**REQUIRED TASKS**:
a) Copy the records word for word, starting at the line that contains "The image size is (1568, 727)." and ending at the last line of the records. Leave the pictures out.
b) Can you continue the forum thread about displaying a remote image with PHP from the point where it stops?

**DOCUMENT EXTRACT**:
◆ ◆ ◆ ◆

I have a php page which retrieves the full url of a remote image and then it has to display it. But im getting the error 'cannot be displayed because it contains errors'. I need this script for an app. Can someone point out error here?

The url is working perfectly because when i echo the url..it is echoing it correctly. So im assuming the error is coming in the imag header or something. please help.

Please note that the database stores the file name of the jpeg...for ex..filename.jpg

<?php

if (isset($_GET['id'])){

$id = $_GET['id'];

}

$username="--";

$password="--";

$hostname = "xxxx";

//connection string with database

$dbhandle = mysql_connect($hostname, $username, $password)

or die("Unable to connect to MySQL");

// connect with database

$selected = mysql_select_db("1775125_tourist",$dbhandle)

or die("Could not select examples");

$query = mysql_query("Select * FROM photo_details WHERE place_id = '$id'");

while($row = mysql_fetch_assoc($query)){

$imageData = $row["photo"];

}

$url = "http://optimusone.net46.net/testing_only/uploads/".$imageData;

header('Content-Type: image/jpg');

imagejpeg($url);

?>

网友答案:

Try this: this code put in the top of your code..

◆ ◆ ◆ ◆

**RAW DATA**:
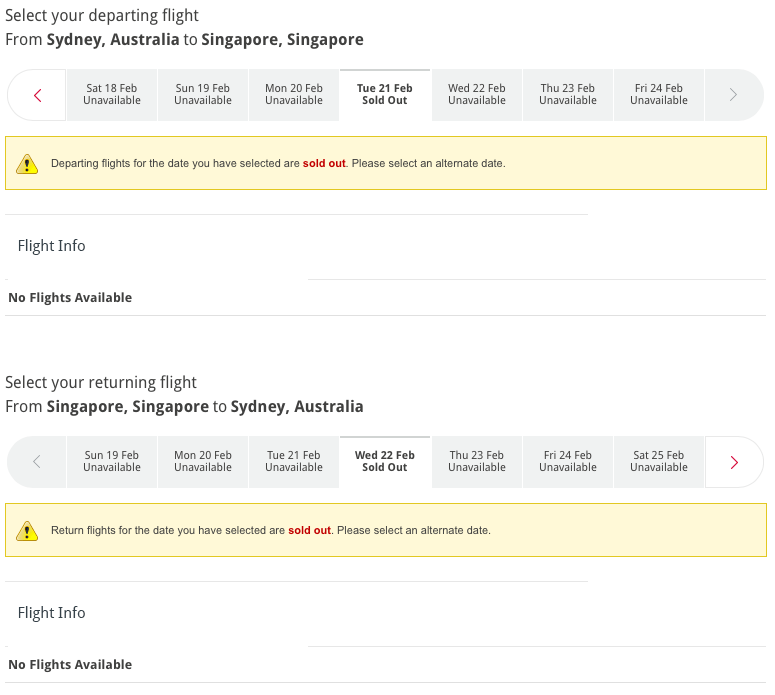Select Wed 22 Feb Sold Out returning tab
Image resolution: width=775 pixels, height=695 pixels.
385,462
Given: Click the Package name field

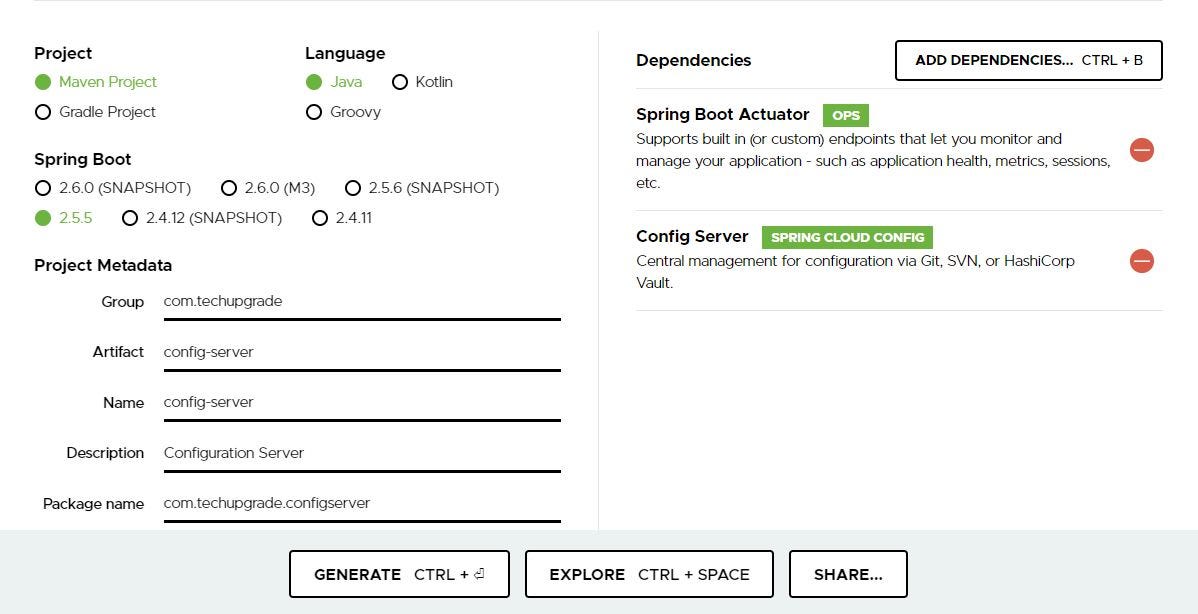Looking at the screenshot, I should point(360,503).
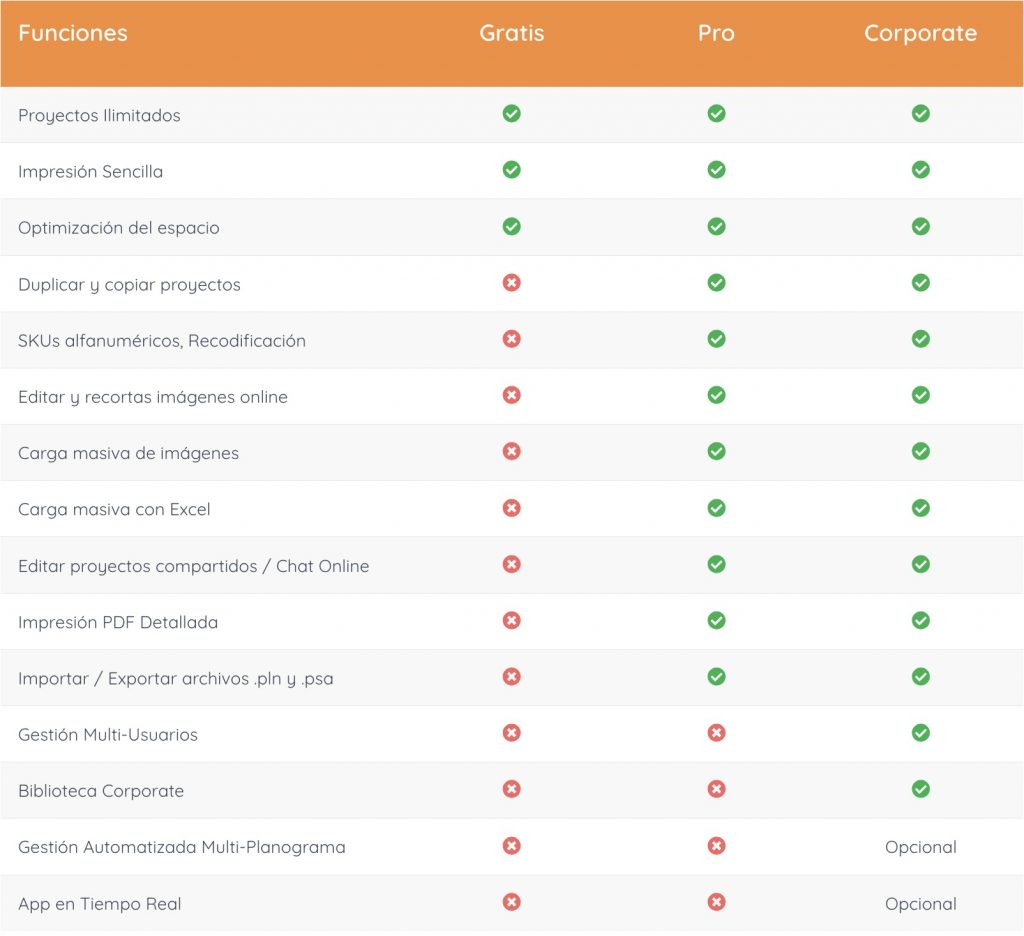Click the Gratis red X for Duplicar y copiar proyectos

point(511,283)
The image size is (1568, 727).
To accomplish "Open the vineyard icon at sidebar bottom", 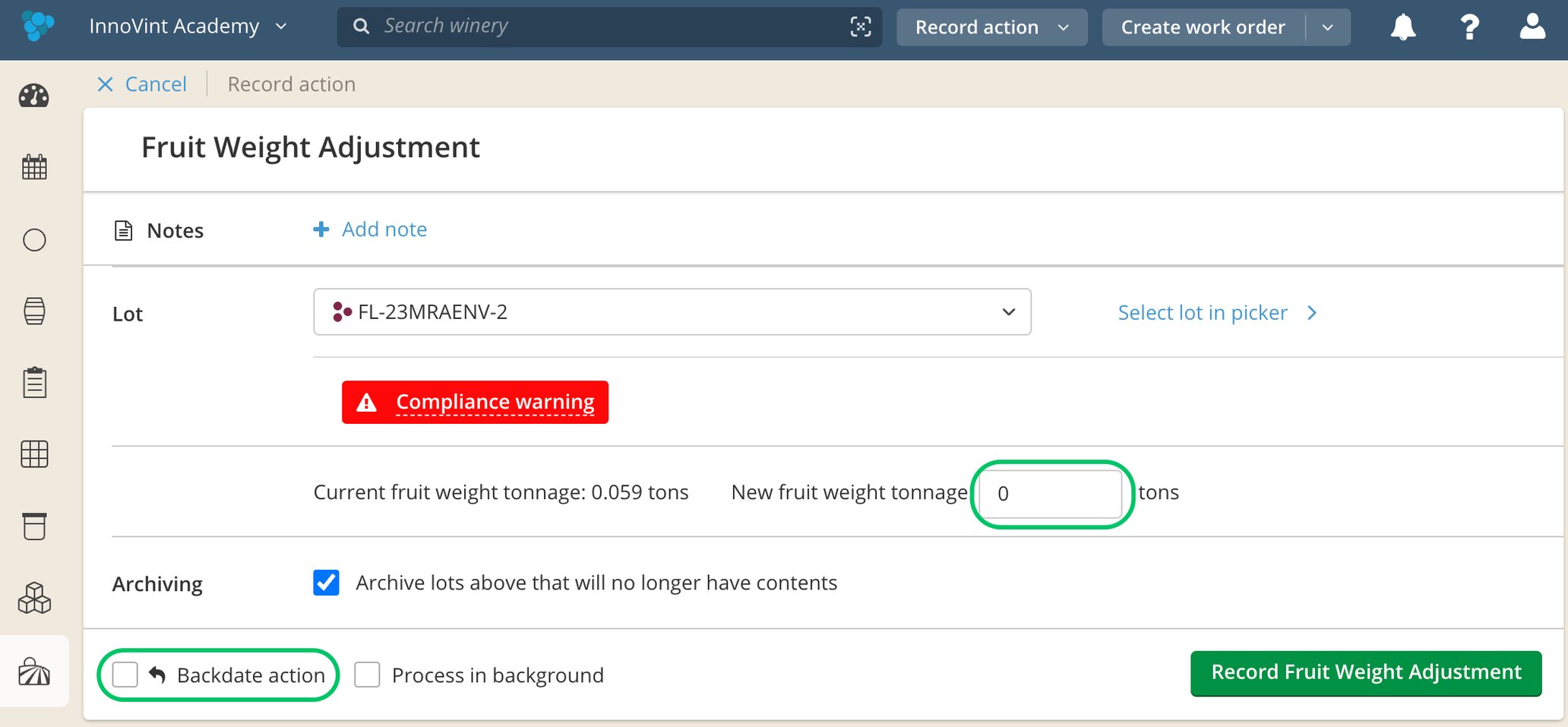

◆ ◆ ◆ ◆

**ANSWERS TO THE EXERCISES**:
a)
The image size is (1568, 727).
To accomplish "Open the vineyard icon at sidebar bottom", 

b)
/ Report all PHP errors (see changelog)
error_reporting(E_ALL);

// Report all PHP errors
error_reporting(-1);

// Same as error_reporting(E_ALL);
ini_set('error_reporting', E_ALL);

More Info

网友答案:

Your problem lies in the way you're outputting the image using PHP.

If you have an image file on the server, and wish to stream it to the browser, try using the example code from this PHP documentation page:

http://php.net/manual/en/function.imagecreatefromjpeg.php (Example #1)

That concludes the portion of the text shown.